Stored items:
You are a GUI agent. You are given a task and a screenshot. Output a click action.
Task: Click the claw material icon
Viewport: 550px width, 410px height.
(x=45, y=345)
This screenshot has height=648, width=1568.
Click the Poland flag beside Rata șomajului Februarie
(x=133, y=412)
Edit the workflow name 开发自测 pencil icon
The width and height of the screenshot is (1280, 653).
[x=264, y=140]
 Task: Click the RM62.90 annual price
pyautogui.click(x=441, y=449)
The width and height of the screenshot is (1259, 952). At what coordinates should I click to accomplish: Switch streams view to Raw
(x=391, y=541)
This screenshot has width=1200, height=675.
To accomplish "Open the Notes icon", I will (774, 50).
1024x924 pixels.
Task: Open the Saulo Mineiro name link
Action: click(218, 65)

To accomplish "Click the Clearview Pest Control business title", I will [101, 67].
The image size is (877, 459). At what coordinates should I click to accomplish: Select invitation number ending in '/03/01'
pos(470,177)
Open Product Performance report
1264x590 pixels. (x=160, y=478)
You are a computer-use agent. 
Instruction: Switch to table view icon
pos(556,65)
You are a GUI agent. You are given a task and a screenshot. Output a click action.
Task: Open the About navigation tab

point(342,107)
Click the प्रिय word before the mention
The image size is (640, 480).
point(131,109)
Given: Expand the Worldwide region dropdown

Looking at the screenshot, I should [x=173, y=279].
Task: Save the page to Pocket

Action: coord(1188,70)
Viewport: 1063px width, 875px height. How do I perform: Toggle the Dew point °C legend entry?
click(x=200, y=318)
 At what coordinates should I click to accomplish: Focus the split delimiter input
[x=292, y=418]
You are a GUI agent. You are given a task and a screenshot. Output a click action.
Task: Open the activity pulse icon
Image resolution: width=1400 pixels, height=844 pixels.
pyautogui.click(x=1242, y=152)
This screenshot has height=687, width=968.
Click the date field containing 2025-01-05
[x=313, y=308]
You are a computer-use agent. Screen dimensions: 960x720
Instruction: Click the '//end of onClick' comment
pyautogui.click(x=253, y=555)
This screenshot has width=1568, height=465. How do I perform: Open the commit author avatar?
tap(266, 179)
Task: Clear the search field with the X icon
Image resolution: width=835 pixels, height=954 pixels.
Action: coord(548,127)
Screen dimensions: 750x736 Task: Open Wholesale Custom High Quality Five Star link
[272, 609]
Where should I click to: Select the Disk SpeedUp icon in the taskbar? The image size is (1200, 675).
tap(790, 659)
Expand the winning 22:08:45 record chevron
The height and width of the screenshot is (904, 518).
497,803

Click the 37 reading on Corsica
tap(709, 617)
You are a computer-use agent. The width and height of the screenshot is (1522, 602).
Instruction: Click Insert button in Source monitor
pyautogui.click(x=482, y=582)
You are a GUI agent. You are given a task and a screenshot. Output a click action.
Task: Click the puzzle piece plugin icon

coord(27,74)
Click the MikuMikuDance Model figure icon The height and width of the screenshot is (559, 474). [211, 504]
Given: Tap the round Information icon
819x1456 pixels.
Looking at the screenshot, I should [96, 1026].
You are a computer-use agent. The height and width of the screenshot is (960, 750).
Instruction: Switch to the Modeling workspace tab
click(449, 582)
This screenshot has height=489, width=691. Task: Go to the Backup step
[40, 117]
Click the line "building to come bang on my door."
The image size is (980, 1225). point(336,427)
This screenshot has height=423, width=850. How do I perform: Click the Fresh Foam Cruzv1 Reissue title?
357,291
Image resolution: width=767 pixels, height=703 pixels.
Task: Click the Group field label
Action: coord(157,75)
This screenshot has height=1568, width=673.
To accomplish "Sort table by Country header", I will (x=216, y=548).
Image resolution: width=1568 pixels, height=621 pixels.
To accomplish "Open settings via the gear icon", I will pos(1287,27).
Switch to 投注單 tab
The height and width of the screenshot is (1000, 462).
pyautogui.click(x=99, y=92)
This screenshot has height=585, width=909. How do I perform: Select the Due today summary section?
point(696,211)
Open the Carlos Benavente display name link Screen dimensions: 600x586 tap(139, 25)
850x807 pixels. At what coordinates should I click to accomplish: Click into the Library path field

ASSIGNED TASK - Report only how many lines in the records contain the word "computer".

ANSWER SPACE - 4